EXERCISES TO COMPLETE
[A] In two sentences, summarize the passage on game audio mixing.
[B] Revise the passage on game audio mixing from "Showcasing a few" to "to structure it.", replacing "analogue" with "counterpart".

DOCUMENT EXTRACT
[BEGIN]
To achieve full control over the audio processing and add environmental effects I needed to do all the mixing myself. Platform dependent solutions like OpenAL and OpenSL cannot be trusted here, because support for environmental effects is device/firmware specific and missing in most mobile implementations. Even it was available it would be virtually impossible to reliably map parameters between OpenSL and OpenAL. As in most cases with multi-platform game development, DIY is the way to go.

Showcasing a few different acoustic environments

Software mixing

Writing a software mixer is quite rewarding – a small, well defined task with a handful operations performed on a large chunk of data, thus very suitable for SIMD optimization. A software mixer is also one of those few subsystems that has, or can have, a real work analogue - the physical audio mixer. I chose a conventional, physical abstraction, so my interface classes are named Mixer, Channel, Effect, etc, but there might better ways to structure it.

The biggest hurdle when writing a software mixer turned out to be the actual mixing. Two samples playing at the same time are added together, but what happens if they both play at maximum volume? The intuitive implementation, and what also happens in the real world is clipping. This is what most real audio programs do. Clipping is a form of distortion, where minimum and maximum audio levels are simply clamped above or below the physical threshold, effectively destroying or reshaping the waveform. In an audio software, you would typically adjust the levels manually in order to avoid clipping, but in games, where audio is interactive this can be really tricky. Say for instance you have a click sound for buttons. If there are no other sounds playing you want the click played back at maximum volume, but if there is music in the background the volume level needs to be lowered. If there is an explosion nearby it needs to be adjusted even further to avoid clipping.

One way to reduce clipping is to transform the output signal in a non-linear fashion, so that it never really reaches the maximum level. This still has the problem that it will affect the result when there is only one sample playing. Hence, when the click is played back in isolation it won't be at maximum volume.
[END]
ENTRIES
[BEGIN]
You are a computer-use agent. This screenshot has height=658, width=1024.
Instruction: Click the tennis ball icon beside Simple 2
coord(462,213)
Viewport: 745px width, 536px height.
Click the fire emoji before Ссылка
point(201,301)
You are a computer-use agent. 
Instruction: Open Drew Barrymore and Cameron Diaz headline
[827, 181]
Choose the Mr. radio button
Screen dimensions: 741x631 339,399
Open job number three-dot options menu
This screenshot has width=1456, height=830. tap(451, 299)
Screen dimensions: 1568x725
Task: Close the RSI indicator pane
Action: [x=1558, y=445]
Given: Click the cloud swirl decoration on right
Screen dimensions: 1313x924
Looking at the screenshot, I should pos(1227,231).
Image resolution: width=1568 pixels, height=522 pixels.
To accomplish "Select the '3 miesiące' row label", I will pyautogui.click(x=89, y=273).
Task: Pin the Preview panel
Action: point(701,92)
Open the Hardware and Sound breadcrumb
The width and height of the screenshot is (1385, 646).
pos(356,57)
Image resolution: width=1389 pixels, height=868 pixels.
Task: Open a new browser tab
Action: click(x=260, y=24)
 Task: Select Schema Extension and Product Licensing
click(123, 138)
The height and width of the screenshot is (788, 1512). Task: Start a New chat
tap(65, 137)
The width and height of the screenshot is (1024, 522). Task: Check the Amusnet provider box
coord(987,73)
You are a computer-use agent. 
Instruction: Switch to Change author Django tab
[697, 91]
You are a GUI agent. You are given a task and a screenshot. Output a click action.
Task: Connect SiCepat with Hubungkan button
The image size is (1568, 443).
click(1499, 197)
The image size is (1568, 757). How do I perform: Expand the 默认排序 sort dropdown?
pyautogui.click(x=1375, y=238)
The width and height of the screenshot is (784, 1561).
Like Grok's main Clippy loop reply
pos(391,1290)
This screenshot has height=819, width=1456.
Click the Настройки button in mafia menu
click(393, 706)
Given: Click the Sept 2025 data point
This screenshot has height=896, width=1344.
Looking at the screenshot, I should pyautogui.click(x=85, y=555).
[END]
PER-TASK OUTPUTS
[A] The author does all audio mixing in software because OpenAL and OpenSL offer device-specific support for environmental effects that is missing in most mobile implementations. The hardest part is the mixing itself: sounds added at high volume clip, which is tricky to manage by hand in interactive game audio, and a non-linear transform of the output reduces clipping but keeps a lone sound from playing at maximum volume.

[B]
Showcasing a few different acoustic environments

Software mixing

Writing a software mixer is quite rewarding – a small, well defined task with a handful operations performed on a large chunk of data, thus very suitable for SIMD optimization. A software mixer is also one of those few subsystems that has, or can have, a real work counterpart - the physical audio mixer. I chose a conventional, physical abstraction, so my interface classes are named Mixer, Channel, Effect, etc, but there might better ways to structure it.